DIC imaging of a HeLa cell undergoing mitosis (starts in metaphase).
Fluorescence imaging of a HeLa cell stably expressing GFP-tagged histone H2B undergoing mitosis (starts in prophase).
Generating cell lines that stably express fluorophore-tagged proteins
Random Integration of Expression Plasmids
Bacterial Artificial Chromosome
CRISPR/Cas9 Gene Editing
Tagged protein is over expressed against a background of the endogenous protein. This overexpression should be minimized, and cell lines validated to ensure that the tagged protein is a reliable marker for the endogenous pools of protein.
Random integration of BACs, which include upstream and downstream regulatory elements, minimize overexpression of the tagged protein at the approximate level of the endogenous protein.
CRISPR/Cas9-based knocking of a fluorophore tag at the 5' or 3' end of the endogenous gene allows for direct observation of the endogenous protein.
FRAP analysis provides information about underlying binding events
A combination of FRAP analysis and measurement of nuclear retention following light permeabilization allowed us to rapidly identify the C-terminus of RepoMan as the region that governs association with chromatin.
In vivo assays to monitor protein-protein interactions
BiFC: In this technique the 2 proteins to be assessed are expressed as fusions to N- and C-terminal fragments of a fluorophore (e.g. YFP). Interaction of the 2 proteins brings the halves together and the fluorophore re-forms and can be excited to emit light.
FRET: In this technique the 2 proteins to be assessed are expressed as fusions to a donor and an acceptor fluorophore with sufficiently overlapping spectral profiles. If the 2 proteins are in close proximity (< 10 nm), the excitation of the donor leads to transfer of some of its energy to the acceptor, which will in turn emit light. This "sensitized emission" can be monitored directly, or FLIM (Fluorescence Lifetime Imaging) can be used to monitor quenching of the donor.
In the example shown here, the bait is mCherry-tagged PP1, and it accumulates in a discrete spot in the nucleus. A known GFP-interactor (e.g. targeting subunit) accumulates at this spot due to association with PP1. This approach is a quick way to confirm interaction with PP1, and to then test the effect of mutating suspected PP1 binding sites on this interaction.
F2H: In this technique a fluorophore- and LacR-tagged bait protein is anchored to an engineered gene locus by association with LacO repeat regions. This forms a discrete spot. Prey proteins tagged with a different fluorophore are then expressed in the cell. Accumulation/colocalization with the bait protein at the gene locus confirms their interaction (although it is not necessarily direct).
Microscopy Courses at uOttawa
uOttawa undergraduate students in the Translational & Molecular Medicine (TMM) program can learn more about imaging by registering for the 4th year course TMM4911: Advanced Methods in Cell Biology and Microscopy. A combination of lecture-based learning with highly interactive hands-on workshops is used to first introduce the principles behind a range of imaging-based assays and then provide the opportunity for students to carry them out. Active learning sessions, in collaboration with the Cell Biology & Image Acquisition core facility, will address the analysis, interpretation and critiquing of imaging data.

- Data shown -
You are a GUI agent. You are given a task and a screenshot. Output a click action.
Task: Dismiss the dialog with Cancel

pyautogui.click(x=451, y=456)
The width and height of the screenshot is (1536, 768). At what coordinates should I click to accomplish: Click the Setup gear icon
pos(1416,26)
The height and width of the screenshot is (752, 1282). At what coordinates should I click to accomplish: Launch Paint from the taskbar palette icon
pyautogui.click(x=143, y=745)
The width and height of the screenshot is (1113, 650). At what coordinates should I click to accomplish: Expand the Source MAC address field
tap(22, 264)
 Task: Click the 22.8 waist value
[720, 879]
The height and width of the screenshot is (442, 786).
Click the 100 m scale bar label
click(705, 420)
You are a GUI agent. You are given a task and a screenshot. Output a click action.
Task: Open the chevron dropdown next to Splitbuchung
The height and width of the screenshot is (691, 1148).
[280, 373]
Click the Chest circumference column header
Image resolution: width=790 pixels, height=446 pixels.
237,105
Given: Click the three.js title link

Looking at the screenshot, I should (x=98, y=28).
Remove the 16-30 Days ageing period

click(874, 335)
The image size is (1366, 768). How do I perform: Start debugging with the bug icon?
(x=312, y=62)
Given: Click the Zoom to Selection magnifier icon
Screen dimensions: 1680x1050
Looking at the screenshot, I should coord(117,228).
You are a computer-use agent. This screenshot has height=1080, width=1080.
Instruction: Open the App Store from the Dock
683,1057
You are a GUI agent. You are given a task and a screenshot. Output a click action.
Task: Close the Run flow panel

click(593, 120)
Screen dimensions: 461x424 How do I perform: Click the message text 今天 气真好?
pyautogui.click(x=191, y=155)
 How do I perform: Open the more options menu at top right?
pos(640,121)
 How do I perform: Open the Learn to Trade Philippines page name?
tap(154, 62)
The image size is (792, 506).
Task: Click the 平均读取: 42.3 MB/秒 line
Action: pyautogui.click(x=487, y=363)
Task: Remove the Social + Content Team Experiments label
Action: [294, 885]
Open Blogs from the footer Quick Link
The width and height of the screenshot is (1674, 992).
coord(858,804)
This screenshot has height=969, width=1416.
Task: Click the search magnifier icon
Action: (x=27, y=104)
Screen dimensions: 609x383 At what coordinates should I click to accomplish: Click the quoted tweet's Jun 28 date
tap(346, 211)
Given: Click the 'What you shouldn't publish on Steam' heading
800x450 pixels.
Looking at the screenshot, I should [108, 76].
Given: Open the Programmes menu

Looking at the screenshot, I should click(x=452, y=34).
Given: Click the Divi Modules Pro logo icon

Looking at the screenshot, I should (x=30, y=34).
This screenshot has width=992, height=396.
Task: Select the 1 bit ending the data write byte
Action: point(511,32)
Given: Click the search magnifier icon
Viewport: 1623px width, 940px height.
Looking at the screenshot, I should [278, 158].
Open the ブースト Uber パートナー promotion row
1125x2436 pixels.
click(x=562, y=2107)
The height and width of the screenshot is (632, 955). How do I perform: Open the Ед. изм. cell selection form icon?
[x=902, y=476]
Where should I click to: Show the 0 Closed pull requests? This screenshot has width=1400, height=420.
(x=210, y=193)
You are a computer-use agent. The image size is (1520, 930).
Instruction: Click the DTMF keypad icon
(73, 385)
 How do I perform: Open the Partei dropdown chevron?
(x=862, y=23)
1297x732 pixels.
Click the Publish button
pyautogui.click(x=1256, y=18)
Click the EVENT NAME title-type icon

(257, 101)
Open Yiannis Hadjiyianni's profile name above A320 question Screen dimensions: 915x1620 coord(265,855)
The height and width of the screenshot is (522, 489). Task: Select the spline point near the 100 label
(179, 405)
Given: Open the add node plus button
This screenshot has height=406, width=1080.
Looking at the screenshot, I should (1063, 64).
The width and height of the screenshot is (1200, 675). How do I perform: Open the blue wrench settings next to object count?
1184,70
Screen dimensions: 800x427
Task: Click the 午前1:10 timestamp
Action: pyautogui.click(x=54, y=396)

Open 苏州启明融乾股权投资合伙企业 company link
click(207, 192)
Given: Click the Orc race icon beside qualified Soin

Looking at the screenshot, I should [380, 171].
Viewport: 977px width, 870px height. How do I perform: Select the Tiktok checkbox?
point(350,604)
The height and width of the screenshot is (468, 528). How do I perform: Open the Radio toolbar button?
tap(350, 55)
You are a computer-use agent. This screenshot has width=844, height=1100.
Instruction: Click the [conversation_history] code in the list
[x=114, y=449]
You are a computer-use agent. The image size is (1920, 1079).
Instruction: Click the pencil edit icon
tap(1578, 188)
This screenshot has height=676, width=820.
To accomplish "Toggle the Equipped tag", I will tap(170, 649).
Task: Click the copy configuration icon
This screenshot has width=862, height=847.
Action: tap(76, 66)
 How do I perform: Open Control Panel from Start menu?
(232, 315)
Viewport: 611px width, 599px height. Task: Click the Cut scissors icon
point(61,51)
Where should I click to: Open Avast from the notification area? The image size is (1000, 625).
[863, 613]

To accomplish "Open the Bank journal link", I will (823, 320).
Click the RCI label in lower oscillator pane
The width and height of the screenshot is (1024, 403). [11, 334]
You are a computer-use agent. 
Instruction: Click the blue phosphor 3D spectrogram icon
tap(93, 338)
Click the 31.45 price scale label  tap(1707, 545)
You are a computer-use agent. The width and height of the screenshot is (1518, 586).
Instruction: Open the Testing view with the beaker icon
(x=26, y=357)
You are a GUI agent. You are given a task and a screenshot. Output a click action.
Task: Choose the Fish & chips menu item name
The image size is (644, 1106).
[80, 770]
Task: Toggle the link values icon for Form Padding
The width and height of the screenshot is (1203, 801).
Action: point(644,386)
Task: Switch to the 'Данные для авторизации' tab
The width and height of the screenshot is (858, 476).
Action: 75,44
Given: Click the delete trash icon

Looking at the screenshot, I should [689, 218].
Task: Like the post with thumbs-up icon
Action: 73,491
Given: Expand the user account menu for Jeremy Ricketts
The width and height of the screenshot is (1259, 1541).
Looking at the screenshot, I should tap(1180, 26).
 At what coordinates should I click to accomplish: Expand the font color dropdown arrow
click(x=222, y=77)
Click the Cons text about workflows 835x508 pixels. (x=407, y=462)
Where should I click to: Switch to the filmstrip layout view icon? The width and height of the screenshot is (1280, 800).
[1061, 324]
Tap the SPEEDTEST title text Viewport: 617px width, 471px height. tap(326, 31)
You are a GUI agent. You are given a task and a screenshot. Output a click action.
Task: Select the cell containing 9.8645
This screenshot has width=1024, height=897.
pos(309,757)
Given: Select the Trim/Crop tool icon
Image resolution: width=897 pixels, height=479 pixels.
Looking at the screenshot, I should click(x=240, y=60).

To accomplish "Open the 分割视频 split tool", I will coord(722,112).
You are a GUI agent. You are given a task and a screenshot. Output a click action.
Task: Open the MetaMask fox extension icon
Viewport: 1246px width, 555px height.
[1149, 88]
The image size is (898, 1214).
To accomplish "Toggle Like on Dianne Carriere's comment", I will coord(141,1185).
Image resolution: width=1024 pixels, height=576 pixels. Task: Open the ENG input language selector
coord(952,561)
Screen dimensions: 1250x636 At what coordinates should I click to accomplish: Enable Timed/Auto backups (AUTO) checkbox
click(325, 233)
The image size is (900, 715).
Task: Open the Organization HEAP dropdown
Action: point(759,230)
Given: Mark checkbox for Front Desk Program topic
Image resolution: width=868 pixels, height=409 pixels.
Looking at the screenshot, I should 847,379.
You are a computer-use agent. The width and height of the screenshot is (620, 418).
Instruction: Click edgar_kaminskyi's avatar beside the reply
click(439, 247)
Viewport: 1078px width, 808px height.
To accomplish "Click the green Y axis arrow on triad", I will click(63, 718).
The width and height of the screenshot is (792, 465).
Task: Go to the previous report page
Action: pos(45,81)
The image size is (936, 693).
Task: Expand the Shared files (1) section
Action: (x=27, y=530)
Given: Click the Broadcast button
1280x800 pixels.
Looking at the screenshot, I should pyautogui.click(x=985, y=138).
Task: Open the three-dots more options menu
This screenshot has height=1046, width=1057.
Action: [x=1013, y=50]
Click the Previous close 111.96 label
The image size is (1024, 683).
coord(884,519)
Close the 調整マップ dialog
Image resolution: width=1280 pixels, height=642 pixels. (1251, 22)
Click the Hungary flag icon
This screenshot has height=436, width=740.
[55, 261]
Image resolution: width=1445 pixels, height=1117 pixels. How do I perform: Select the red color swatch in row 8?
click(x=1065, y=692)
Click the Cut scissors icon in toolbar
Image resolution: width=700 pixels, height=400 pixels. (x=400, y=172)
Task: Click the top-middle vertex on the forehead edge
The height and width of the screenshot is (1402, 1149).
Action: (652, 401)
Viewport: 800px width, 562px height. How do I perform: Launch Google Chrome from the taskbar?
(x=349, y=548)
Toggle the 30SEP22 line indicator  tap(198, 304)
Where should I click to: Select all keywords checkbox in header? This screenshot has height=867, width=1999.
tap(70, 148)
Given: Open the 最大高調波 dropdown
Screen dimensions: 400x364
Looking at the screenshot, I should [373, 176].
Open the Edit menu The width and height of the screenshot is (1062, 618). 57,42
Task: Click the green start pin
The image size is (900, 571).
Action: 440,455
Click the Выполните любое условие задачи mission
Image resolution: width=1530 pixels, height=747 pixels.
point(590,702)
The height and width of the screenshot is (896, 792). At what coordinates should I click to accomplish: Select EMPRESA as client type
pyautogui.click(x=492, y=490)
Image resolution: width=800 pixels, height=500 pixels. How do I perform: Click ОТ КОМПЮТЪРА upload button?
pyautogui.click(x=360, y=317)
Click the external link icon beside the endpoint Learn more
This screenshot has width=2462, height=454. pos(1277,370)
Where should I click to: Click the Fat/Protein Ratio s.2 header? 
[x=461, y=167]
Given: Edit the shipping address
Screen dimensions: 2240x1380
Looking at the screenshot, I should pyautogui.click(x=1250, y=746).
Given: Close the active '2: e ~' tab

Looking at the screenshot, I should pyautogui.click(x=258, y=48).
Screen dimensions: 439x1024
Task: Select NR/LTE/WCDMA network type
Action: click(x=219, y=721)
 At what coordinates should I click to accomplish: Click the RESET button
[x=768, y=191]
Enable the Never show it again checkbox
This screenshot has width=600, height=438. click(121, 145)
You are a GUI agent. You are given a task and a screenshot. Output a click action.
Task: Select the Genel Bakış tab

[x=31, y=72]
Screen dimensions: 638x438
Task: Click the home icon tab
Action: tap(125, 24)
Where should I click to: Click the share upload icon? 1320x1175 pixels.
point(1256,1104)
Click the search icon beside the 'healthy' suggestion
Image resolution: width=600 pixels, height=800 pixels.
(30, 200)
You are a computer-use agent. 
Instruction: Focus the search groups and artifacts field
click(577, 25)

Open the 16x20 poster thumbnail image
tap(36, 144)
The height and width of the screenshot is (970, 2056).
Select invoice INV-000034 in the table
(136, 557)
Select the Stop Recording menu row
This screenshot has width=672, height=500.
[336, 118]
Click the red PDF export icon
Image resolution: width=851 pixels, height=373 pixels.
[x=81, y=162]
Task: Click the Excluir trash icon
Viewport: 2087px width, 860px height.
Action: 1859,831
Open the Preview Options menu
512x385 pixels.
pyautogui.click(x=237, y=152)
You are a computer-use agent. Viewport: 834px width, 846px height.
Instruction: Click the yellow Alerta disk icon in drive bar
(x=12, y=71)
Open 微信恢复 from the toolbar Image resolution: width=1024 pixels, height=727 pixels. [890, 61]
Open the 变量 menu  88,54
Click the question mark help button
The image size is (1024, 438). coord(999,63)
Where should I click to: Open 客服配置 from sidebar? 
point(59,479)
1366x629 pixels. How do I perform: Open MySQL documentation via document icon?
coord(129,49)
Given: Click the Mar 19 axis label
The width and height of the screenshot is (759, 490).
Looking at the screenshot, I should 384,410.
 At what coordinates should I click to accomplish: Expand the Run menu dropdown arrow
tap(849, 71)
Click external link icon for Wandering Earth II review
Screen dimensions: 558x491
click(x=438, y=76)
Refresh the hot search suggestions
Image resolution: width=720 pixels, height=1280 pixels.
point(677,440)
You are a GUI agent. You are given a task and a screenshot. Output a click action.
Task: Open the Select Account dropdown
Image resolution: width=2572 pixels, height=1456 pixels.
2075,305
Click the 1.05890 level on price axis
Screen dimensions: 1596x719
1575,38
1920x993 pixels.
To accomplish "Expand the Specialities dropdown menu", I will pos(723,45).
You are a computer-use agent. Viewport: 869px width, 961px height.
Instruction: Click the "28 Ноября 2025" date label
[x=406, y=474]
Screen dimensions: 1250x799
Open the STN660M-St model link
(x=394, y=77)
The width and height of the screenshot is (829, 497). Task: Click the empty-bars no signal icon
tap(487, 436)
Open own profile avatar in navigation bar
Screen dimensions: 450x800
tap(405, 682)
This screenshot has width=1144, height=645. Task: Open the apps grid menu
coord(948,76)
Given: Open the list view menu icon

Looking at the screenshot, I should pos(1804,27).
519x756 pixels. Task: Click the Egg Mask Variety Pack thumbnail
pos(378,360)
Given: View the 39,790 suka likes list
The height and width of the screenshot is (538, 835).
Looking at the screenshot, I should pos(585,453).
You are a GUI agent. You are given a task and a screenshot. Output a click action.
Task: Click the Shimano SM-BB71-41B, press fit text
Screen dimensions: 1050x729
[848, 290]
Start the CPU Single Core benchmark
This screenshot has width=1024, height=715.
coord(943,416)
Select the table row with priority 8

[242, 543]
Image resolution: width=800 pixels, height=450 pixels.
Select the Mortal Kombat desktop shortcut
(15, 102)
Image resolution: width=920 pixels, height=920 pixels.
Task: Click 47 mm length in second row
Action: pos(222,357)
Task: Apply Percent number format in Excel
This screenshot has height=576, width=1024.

- Work instruction 1 -
According to the imaging text, how close must the two proteins be for energy transfer from donor to acceptor in FRET?
- Work instruction 2 -
Write out the imaging text starting with "Random integration of BACs, which" and going on through "observation of the endogenous protein.", switching "BACs" to "bacterial artificial chromosomes".

- Output 1 -
Closer than 10 nm.

- Output 2 -
Random integration of bacterial artificial chromosomes, which include upstream and downstream regulatory elements, minimize overexpression of the tagged protein at the approximate level of the endogenous protein.
CRISPR/Cas9-based knocking of a fluorophore tag at the 5' or 3' end of the endogenous gene allows for direct observation of the endogenous protein.